I didn’t burn through water near as fast at night as in the day which was good because I couldn’t find water near as often in the middle of the night. Middle of nowhere convenience stores and gas stations close early. Also, I was keenly aware that knocking on doors at 3am in backwoods TN was a bad idea. I also learned the value of choosing well which place I got water. WalMart may be open all the time everywhere, but the first time I stopped and analyzed the fence I would have to circumvent only to trek across the parking lot, through the store, find the water, haul the water out, pay for it, then refill; I determined Walmart would not be my place to frequent. In fact, I never once hit up Walmart. I hit more random church spigots than large stores.

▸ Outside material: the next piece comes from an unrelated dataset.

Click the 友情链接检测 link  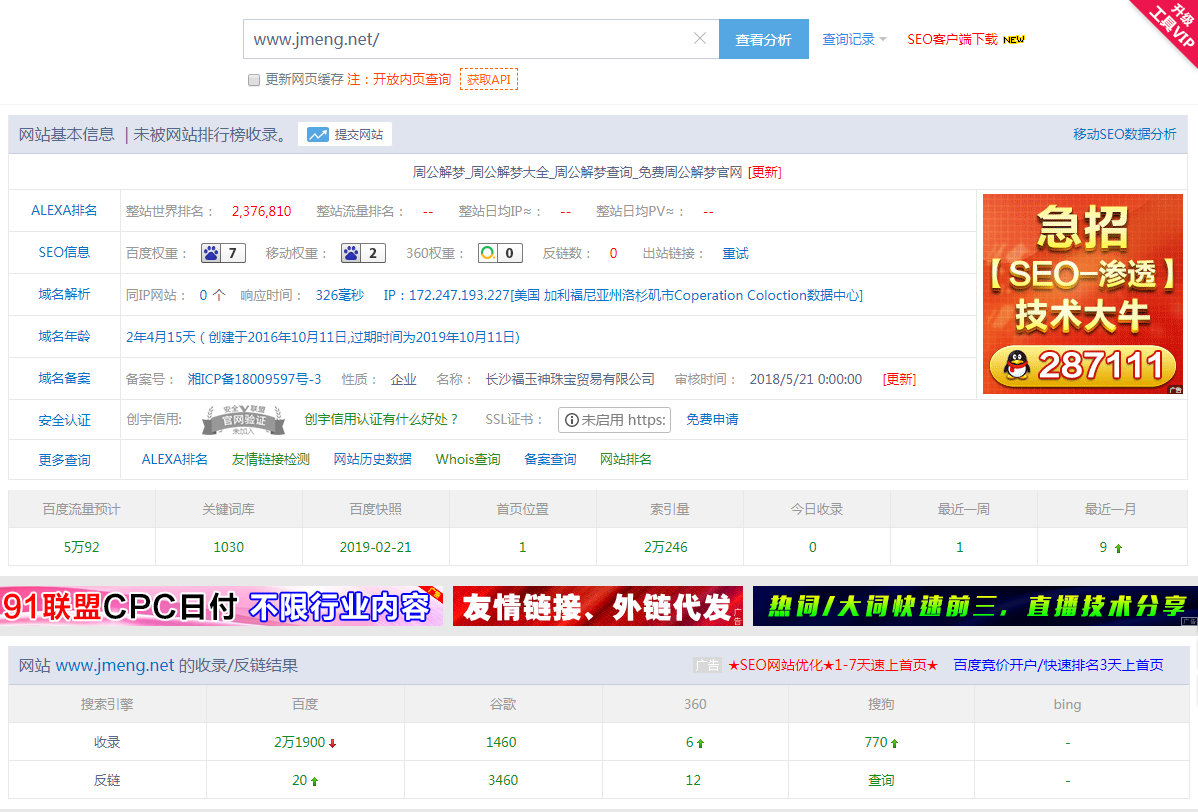pyautogui.click(x=270, y=459)
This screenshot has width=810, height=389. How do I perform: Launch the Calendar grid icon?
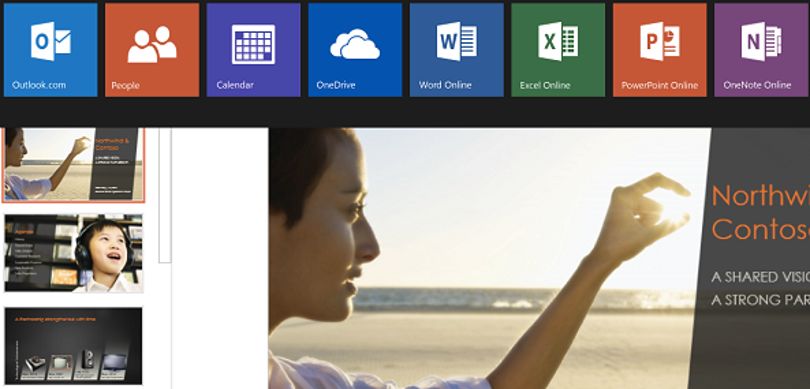[x=254, y=44]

I was plugging along fine in the night when a van pulled over in front of me. My suspicions were confirmed that it was Jan in the meat wagon pulling up to check on me…the runner in last place. She gave me a bit of a pep talk not knowing that I was right where I wanted to be. She told me if I kept at it, I could make it to Gleason where the fire station had opened itself up as a resting spot and offered showers. I thanked her and plugged along knowing that Gleason would just be the half way point tonight, but figured it would be a good place to note for refilling water.
At some point during the night, I cruised by a guy standing on the road having a face off with a skunk. The skunk had claimed the road as its territory and the runner was afraid to get sprayed. I figured I would eventually smell a lot worse than skunk spray, so I just blew by with no issues. Hopefully he followed suit, but I wasn’t going to stick around to find out.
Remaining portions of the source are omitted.